Consent in data protection bill empowers individuals even as businesses allowed legitimate use of information

With Digital Personal Data Protection Bill more guidance will come (in rules) on notice and consent, this combination of important requirements, properly enforced, can create a strong and effective consent environment in India.

In the long journey since the Supreme Court upheld a constitutional, fundamental right to privacy in 2017, leading up to the Digital Personal Data Protection Bill, 2023 which is moving through Parliament, the question of how individuals express consent and exercise their autonomy has been central. How this question is answered will have far-reaching consequence, including on how business is done in India.

This is by no means a simple question. While “granular” consent, i.e., separate indication for each set of purposes, offers a tempting vision of absolute control, in reality, this is offset by consent and notice fatigue. Users inundated by hundreds (if not thousands) of requests for consent each day are often poorly placed to respond to sub-categories of further consent. The Bill, much improved following an extensive consultation process involving over 20,000 submissions and several dozen meetings, seeks to find a very interesting and novel balance.

Obtaining consent

Fundamentally, it requires that consent must be obtained after providing a clear and legible notice, and must be free, specific, informed, express and signified through a clear act, rather than, say, merely accessing a website or application. Even if the Bill did nothing more, this, along with an effective enforcement mechanism, would provide a significant boost to India’s current anaemic general data protection regime which is dated, poorly enforced, and followed more in breach than in observance.  The Bill, however, goes a little further and implements three important concepts to improve this position.

First, it deems that even where consent is given, it will only cover data which is “necessary for the specified purpose” of processing. An illustration seems to indicate that this necessity will be read very strictly. Second, it requires that data, even collected with consent, be deleted when the purpose of its collection is no longer being served. It also gives circumstances where this will be presumed. Third, it requires that individuals will be able to withdraw their consent, at least as easily as they expressed it.
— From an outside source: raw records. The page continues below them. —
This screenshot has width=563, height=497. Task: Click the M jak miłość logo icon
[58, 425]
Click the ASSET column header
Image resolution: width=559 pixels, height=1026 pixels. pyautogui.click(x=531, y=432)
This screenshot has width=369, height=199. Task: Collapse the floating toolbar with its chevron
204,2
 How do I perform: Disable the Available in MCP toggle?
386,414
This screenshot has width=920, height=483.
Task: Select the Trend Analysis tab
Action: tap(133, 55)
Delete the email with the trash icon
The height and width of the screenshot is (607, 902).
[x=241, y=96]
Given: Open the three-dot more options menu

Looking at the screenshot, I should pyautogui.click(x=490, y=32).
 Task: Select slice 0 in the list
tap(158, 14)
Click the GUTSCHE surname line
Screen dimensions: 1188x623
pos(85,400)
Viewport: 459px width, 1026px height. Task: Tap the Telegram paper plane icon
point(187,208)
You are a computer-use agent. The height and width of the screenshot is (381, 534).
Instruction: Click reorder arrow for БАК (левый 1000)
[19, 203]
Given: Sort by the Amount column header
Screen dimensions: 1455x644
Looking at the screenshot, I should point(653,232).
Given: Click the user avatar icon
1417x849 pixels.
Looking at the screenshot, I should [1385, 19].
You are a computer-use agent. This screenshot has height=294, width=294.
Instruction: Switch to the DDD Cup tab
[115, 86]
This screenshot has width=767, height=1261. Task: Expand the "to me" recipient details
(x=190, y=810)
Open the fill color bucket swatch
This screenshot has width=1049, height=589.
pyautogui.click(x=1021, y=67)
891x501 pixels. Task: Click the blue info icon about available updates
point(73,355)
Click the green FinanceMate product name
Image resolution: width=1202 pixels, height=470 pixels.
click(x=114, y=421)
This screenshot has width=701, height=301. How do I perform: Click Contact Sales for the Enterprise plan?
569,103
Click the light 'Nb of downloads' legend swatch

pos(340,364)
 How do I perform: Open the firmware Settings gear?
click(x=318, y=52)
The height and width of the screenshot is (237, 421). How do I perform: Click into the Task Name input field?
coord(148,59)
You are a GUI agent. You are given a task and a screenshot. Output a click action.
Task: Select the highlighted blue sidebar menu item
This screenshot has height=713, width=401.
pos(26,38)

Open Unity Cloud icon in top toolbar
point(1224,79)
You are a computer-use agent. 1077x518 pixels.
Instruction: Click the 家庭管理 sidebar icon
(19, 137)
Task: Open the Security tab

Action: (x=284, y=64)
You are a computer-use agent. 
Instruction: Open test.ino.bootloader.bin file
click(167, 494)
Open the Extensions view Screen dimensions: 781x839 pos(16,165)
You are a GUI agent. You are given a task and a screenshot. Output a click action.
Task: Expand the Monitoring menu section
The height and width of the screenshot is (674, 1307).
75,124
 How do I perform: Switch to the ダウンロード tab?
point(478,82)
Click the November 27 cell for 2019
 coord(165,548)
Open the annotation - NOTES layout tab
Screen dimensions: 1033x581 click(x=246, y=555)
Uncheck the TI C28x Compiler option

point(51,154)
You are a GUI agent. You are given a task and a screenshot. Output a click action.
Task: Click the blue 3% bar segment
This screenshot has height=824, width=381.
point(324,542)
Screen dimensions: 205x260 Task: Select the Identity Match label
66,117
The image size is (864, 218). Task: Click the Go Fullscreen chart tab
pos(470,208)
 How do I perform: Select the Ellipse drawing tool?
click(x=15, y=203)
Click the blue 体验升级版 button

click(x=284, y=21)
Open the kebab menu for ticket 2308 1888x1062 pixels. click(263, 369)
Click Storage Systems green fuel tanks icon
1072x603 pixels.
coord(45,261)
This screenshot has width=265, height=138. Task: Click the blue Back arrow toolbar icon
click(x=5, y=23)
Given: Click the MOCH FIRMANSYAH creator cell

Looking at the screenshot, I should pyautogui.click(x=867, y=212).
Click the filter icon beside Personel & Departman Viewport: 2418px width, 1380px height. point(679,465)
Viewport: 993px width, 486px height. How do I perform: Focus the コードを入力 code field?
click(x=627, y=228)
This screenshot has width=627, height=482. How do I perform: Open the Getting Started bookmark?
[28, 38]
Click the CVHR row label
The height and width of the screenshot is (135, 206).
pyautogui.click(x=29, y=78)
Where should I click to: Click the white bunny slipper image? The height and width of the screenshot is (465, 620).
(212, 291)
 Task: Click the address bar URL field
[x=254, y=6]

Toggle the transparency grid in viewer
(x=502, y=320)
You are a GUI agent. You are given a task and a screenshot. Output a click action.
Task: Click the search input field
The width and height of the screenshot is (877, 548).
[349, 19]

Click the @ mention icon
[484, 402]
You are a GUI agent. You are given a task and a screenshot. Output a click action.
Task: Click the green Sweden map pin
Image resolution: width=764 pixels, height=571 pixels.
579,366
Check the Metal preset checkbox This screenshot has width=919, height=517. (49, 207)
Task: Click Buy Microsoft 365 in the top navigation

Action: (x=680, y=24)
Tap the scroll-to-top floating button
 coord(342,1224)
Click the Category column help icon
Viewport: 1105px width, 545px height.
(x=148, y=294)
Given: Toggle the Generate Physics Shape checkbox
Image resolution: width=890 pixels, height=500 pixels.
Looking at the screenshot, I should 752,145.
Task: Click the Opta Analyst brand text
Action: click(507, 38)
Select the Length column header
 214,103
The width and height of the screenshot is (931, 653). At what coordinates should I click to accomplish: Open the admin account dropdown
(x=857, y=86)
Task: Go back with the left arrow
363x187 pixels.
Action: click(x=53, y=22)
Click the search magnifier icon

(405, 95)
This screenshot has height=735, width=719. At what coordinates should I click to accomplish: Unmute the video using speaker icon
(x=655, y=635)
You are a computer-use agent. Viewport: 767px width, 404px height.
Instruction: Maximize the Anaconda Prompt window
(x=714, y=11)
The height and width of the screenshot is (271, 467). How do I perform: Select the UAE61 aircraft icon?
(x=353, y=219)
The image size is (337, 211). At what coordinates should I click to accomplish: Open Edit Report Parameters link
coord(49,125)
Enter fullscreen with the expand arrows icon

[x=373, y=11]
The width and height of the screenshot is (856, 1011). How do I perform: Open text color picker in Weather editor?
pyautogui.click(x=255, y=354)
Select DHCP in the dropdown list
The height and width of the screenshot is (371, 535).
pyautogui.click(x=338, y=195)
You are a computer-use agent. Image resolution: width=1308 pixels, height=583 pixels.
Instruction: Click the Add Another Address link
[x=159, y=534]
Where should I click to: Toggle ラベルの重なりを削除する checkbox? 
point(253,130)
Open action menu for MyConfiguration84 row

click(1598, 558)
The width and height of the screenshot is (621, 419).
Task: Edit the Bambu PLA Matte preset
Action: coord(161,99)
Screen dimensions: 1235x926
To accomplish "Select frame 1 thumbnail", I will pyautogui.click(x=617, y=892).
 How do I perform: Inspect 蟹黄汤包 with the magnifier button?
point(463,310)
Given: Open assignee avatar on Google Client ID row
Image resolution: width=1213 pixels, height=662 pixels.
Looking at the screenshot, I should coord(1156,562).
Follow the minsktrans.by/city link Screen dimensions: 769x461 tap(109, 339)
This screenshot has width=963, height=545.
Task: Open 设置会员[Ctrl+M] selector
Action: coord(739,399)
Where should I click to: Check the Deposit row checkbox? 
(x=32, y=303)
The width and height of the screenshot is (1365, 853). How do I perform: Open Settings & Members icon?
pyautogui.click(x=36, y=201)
While more guidance will come (in rules) on notice and consent, this combination of important requirements, properly enforced, can create a strong and effective consent environment in India. The Bill goes even further and creates a novel system of registered consent managers. This will allow users to mindfully think about what they want done with their data, record their preferences once, and thereafter, use their consent manager to manage consents for the hundreds of products and services they use every day.

Defining legitimate use

Not all is doom and gloom for Corporate India. Perhaps to balance things out, the Bill also allows businesses to make “legitimate use” of data under other circumstances. For instance, when an individual voluntarily provides data for a purpose, data can be used for that purpose unless the person indicates otherwise. Employers can use data of their employees for the purposes of employment, to safeguard themselves from loss or liability, or to provide employees with services or benefits sought by them. Legitimate use without consent is also allowed for other urgent needs such as providing healthcare in epidemics, responding to a medical emergency, and the like.

Two additional relaxations which may prove important for Corporate India allow processing data for mergers and other arrangements approved by court, and to find whereabouts, financial information, or assets, of defaulters to financial institutions. Taken together, all of this means that whilst businesses operating in India are provided with practical avenues to secure consent, when offering products or services to Indians they will have to be very careful about how they treat data.

Users will be more aware of their rights, and have a right to know exactly what data businesses hold, and how they use it and have recourse to a dedicated digital body in the form of the Data Protection Board to act on user grievances.

From the time the Bill comes into force, which may happen sooner than we expect, businesses can only use, collect or store data under a valid consent, or for a recognised legitimate use. For consents to be valid, they will have to be obtained using notices which will need to be simple and precise to make sense to users, while still being descriptive enough to list how their data will be used and why. This reflects the Bill’s balance between the practical necessities of business operations and the rights of data principals in their personal data.

Cyril Shroff is Managing Partner, Cyril Amarchand Mangaldas. Views are personal, and do not represent the stand of this publication.